▶ _EXERCISE OBJECTIVE_
Write out the lines from the one containing "Click the trophy icon next to Best Month" through the one containing "Image resolution: width=1216", substituting "screen capture" for every "screenshot" and keeping everything else the same.

▶ _DATA PROVIDED_
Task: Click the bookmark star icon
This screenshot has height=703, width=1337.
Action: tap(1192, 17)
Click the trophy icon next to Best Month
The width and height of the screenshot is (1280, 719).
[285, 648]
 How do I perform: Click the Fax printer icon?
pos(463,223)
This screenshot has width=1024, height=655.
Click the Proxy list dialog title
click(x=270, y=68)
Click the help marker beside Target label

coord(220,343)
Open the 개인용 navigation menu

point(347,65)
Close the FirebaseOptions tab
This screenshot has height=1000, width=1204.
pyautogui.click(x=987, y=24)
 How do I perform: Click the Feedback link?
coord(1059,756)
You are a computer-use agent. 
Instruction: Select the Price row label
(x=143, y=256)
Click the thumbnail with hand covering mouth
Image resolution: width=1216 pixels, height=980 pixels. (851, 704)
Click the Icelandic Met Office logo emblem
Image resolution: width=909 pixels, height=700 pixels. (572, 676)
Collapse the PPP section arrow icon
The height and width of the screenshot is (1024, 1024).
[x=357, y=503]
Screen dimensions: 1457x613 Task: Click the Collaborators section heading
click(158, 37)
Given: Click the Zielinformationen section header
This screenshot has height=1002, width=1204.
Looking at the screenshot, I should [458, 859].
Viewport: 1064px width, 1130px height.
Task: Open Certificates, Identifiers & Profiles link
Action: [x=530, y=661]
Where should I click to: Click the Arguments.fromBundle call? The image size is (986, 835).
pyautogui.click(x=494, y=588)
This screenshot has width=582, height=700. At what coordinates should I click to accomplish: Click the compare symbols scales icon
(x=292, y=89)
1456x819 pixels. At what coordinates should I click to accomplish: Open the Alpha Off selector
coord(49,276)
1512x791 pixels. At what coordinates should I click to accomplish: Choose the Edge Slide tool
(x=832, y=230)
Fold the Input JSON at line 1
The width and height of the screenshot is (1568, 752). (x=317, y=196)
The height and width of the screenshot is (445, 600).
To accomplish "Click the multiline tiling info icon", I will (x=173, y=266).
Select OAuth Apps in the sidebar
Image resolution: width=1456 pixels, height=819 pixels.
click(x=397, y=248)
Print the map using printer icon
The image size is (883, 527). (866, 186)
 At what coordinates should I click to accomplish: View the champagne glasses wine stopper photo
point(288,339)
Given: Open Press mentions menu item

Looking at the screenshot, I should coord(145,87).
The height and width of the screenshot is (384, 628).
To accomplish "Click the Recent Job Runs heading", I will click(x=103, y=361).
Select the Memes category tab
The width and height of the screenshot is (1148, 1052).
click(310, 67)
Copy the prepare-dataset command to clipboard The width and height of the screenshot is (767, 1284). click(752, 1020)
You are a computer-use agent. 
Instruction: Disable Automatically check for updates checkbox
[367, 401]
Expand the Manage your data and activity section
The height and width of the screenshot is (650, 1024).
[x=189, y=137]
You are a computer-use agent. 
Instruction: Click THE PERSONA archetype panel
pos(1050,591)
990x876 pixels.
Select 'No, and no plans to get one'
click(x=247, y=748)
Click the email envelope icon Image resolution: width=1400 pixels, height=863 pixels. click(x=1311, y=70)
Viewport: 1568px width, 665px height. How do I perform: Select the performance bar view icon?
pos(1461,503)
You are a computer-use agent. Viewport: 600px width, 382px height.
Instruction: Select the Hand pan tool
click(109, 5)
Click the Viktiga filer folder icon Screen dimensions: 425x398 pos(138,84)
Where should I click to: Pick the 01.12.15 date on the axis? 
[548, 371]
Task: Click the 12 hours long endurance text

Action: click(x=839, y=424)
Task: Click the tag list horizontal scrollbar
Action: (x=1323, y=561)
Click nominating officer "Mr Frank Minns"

▶ _RESULT_
Click the trophy icon next to Best Month
The width and height of the screen capture is (1280, 719).
[285, 648]
 How do I perform: Click the Fax printer icon?
pos(463,223)
This screen capture has width=1024, height=655.
Click the Proxy list dialog title
click(x=270, y=68)
Click the help marker beside Target label

coord(220,343)
Open the 개인용 navigation menu

point(347,65)
Close the FirebaseOptions tab
This screen capture has height=1000, width=1204.
pyautogui.click(x=987, y=24)
 How do I perform: Click the Feedback link?
coord(1059,756)
You are a computer-use agent. 
Instruction: Select the Price row label
(x=143, y=256)
Click the thumbnail with hand covering mouth
Image resolution: width=1216 pixels, height=980 pixels. (851, 704)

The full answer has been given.